--- タスク一覧 ---
(A) 本文抜粋の「プロボクシング元WBA、WB」から「た」と満面の笑みを浮かべた。」までを、「スマートフォン」を「携帯電話」に置き換えて書き出してください。
(B) 本文抜粋によると、花巻東との準々決勝で横浜高校の先発投手を務めたのは誰ですか。

--- 本文抜粋 ---
プロボクシング元WBA、WBC世界ミニマム級王者の大橋秀行氏(61=大橋ジム会長)が、母校・横浜高野球部の18年ぶりとなる全国高校選手権4強入りを手放しで喜んだ。18日は東京・水道橋で自らプロモートするプロボクシング興行フェニックスバトルの前日計量や記者会見に出席していたが、合間を縫ってスマートフォンで試合展開をチェック。6-0で花巻東(岩手)との準々決勝を制したシーンを見届けた。

大橋氏は「今日は1回からのチャンスを生かして先制し、いつもの横浜高校らしい試合展開でしたね。先発した織田(翔希)投手もナイスピッチングでチームは勢いとリズムがあって安心して観ることができました」と満面の笑みを浮かべた。

--- 提供レコード ---
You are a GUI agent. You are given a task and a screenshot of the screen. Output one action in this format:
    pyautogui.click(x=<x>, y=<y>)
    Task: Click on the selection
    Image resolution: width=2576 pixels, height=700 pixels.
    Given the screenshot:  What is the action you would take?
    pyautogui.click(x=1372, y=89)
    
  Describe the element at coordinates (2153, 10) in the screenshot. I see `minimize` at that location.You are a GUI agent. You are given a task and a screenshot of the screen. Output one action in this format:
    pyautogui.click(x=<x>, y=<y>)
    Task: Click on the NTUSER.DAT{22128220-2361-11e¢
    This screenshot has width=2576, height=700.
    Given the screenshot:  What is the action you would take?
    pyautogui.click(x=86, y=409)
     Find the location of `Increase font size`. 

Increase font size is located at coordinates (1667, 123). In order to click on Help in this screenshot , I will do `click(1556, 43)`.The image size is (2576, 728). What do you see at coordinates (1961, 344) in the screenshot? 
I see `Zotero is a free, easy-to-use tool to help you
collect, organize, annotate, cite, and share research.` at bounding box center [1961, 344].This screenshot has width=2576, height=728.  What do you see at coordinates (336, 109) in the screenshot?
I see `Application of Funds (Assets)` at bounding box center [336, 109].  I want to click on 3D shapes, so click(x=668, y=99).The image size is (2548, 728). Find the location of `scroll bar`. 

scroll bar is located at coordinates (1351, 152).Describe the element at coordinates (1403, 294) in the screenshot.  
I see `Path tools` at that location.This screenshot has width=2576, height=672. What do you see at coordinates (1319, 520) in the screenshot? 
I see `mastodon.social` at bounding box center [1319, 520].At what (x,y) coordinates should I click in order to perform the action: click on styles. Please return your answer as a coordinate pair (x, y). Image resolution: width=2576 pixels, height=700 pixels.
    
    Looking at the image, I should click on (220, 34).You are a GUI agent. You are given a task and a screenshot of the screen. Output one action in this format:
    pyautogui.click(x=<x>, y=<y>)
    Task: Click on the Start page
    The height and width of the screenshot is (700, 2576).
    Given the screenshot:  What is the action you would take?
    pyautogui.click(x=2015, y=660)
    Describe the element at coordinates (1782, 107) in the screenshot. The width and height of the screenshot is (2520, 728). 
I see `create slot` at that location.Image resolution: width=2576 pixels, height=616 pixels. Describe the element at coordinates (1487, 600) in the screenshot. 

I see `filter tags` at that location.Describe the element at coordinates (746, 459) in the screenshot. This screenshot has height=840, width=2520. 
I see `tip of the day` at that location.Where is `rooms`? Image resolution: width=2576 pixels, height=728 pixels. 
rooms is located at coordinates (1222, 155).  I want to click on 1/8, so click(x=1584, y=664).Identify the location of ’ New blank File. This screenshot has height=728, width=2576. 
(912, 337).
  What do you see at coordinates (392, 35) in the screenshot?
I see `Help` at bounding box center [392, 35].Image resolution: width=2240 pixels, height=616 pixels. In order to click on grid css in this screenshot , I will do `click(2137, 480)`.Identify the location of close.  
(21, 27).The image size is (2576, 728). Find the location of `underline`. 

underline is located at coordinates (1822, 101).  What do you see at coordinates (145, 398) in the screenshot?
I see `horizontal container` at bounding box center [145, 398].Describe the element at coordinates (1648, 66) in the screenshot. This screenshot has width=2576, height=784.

--- タスクの出力 ---
(A)
プロボクシング元WBA、WBC世界ミニマム級王者の大橋秀行氏(61=大橋ジム会長)が、母校・横浜高野球部の18年ぶりとなる全国高校選手権4強入りを手放しで喜んだ。18日は東京・水道橋で自らプロモートするプロボクシング興行フェニックスバトルの前日計量や記者会見に出席していたが、合間を縫って携帯電話で試合展開をチェック。6-0で花巻東(岩手)との準々決勝を制したシーンを見届けた。

大橋氏は「今日は1回からのチャンスを生かして先制し、いつもの横浜高校らしい試合展開でしたね。先発した織田(翔希)投手もナイスピッチングでチームは勢いとリズムがあって安心して観ることができました」と満面の笑みを浮かべた。

(B) 織田翔希投手です。